When To Use JSON-Type Columns for a Duality View
Whether to store some of the data underlying a duality view as
JSON data type and, if so, whether to enforce its structure and
typing, are design choices to consider when defining a JSON-relational duality
view.
By storing some JSON data that contributes to the JSON documents supported by (generated by) a duality view, you can choose the granularity and complexity of the building blocks that define the view. Put differently, you can choose the degree of normalization you want for the underlying data. Different choices involve different tradeoffs.
When the table data underlying a duality view is completely normalized, in which case the table columns contain only values of scalar SQL data types, the structure of the documents supported by the view, and the types of its fields, are fixed and strictly defined using relational constructs.

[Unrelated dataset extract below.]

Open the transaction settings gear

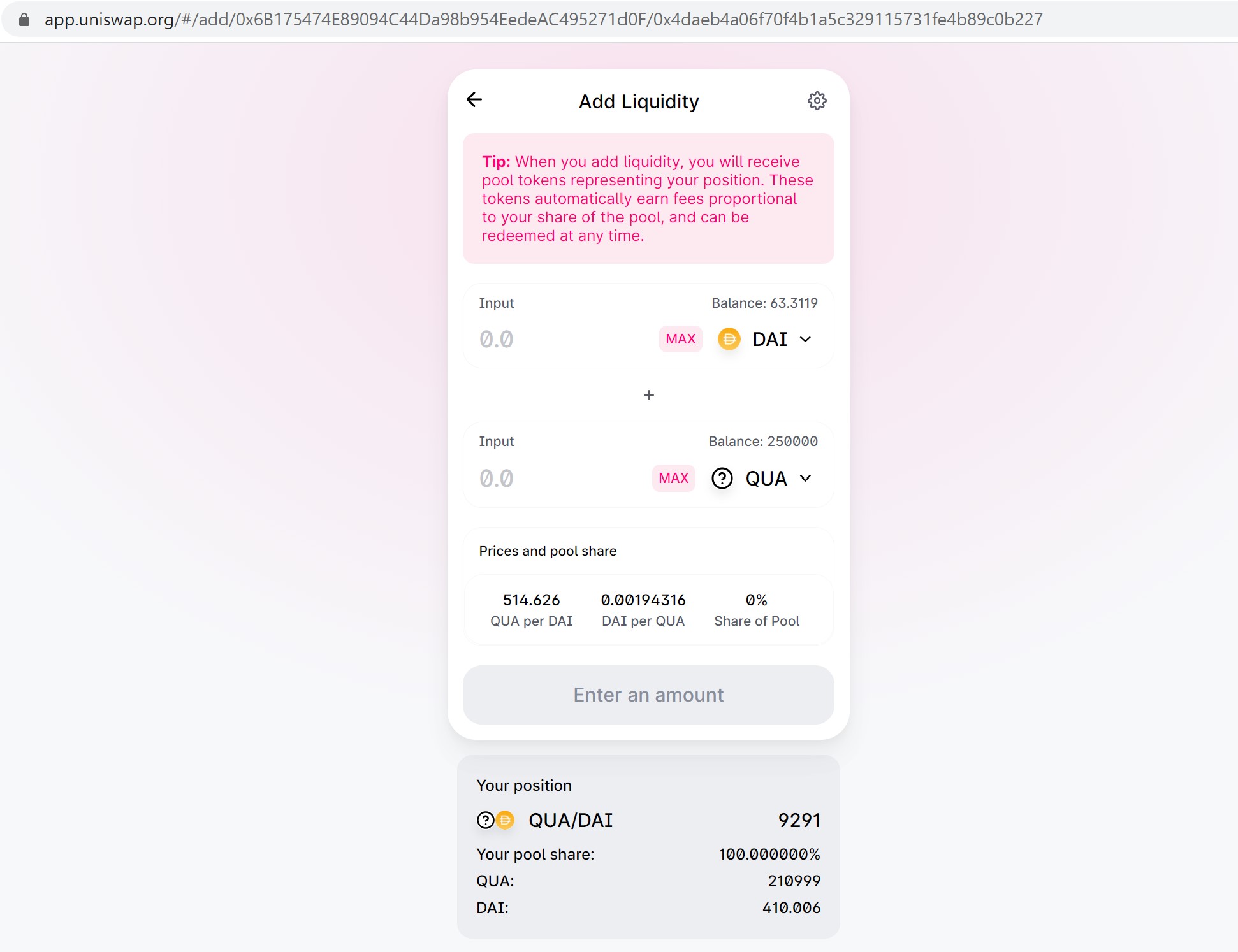click(x=817, y=101)
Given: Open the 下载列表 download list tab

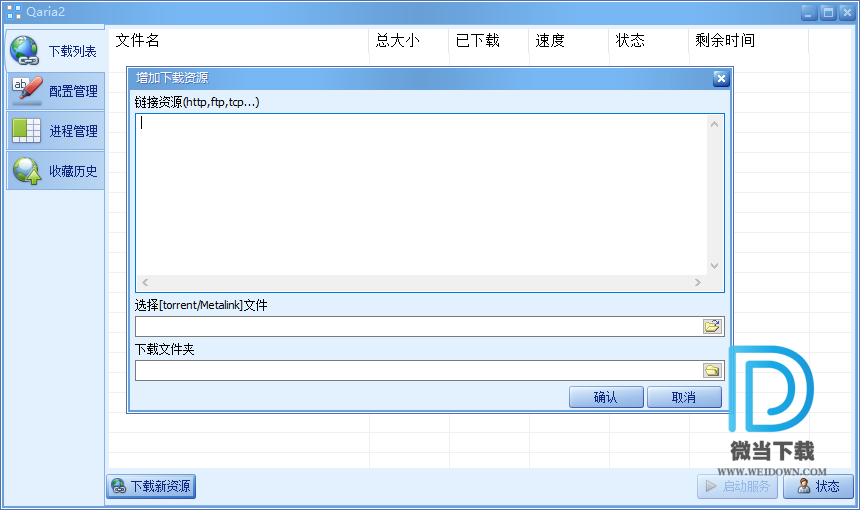Looking at the screenshot, I should pyautogui.click(x=55, y=51).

Although normalization reduces schema flexibility, complete normalization gives you the most flexibility in terms of combining data from multiple tables to support different kinds of duality view (more generally, in terms of combining some table data with other table data, outside of any use for duality views).

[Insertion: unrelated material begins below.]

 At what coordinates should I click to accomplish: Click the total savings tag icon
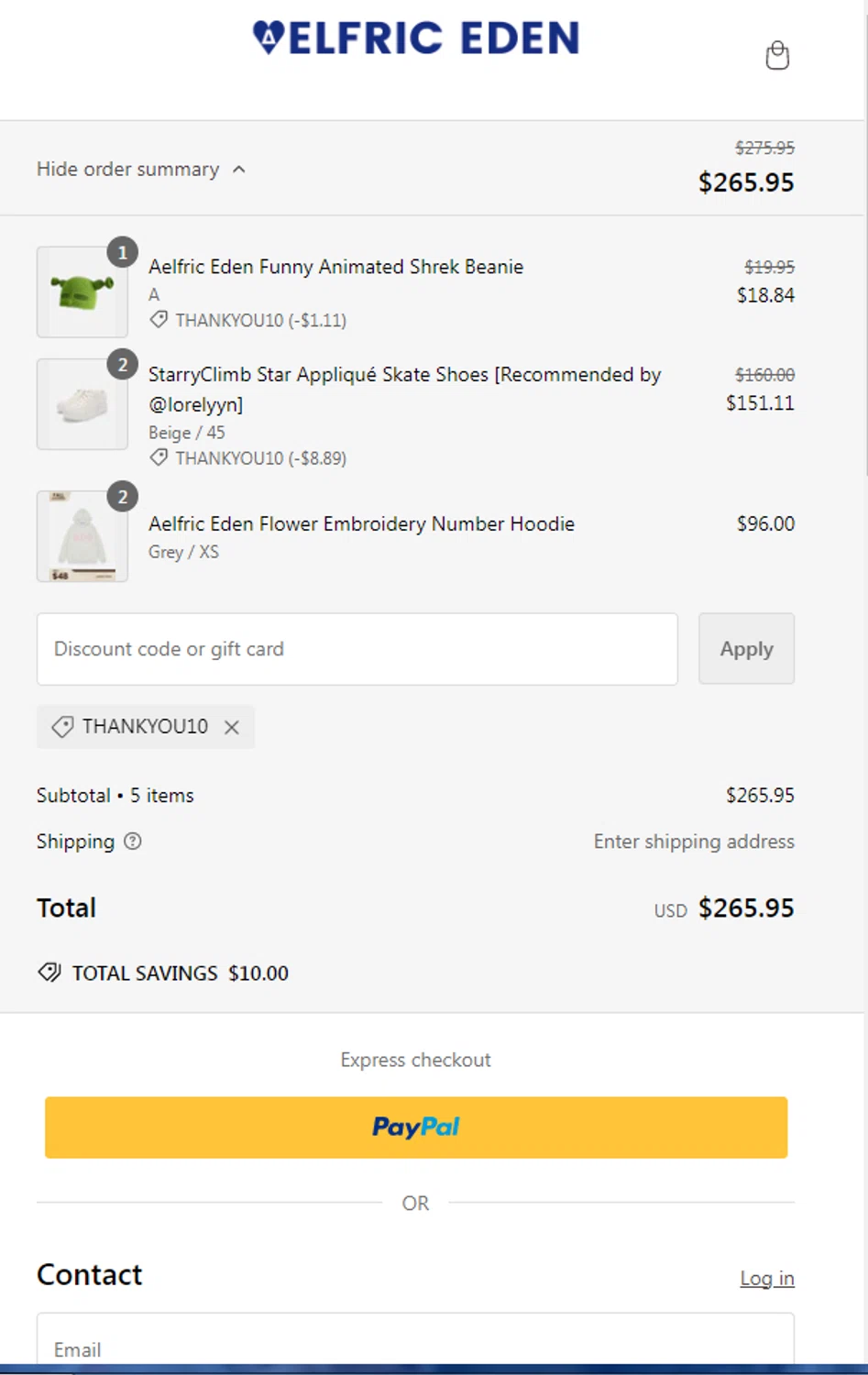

And in an important particular use case, complete normalization lets you access the data in existing relational tables from a document-centric application, as JSON documents.
On the other hand, the greater the degree of normalization, the more tables you have, which means more decomposition when inserting or updating JSON data and more joining (recomposition) when querying it. If an application typically accesses complex objects as a whole, then greater normalization can thus negatively impact performance.
Like any other column in a table underlying a duality view, a
JSON-type column can be shared among different duality
views, and thus its values can be shared in their different resulting (generated) JSON
documents.
By default, a JSON value is free-form: its structure and typing are not defined by, or forced to conform to, any given pattern/schema. In this case, applications can easily change the shape and types of the values as needed — schema flexibility.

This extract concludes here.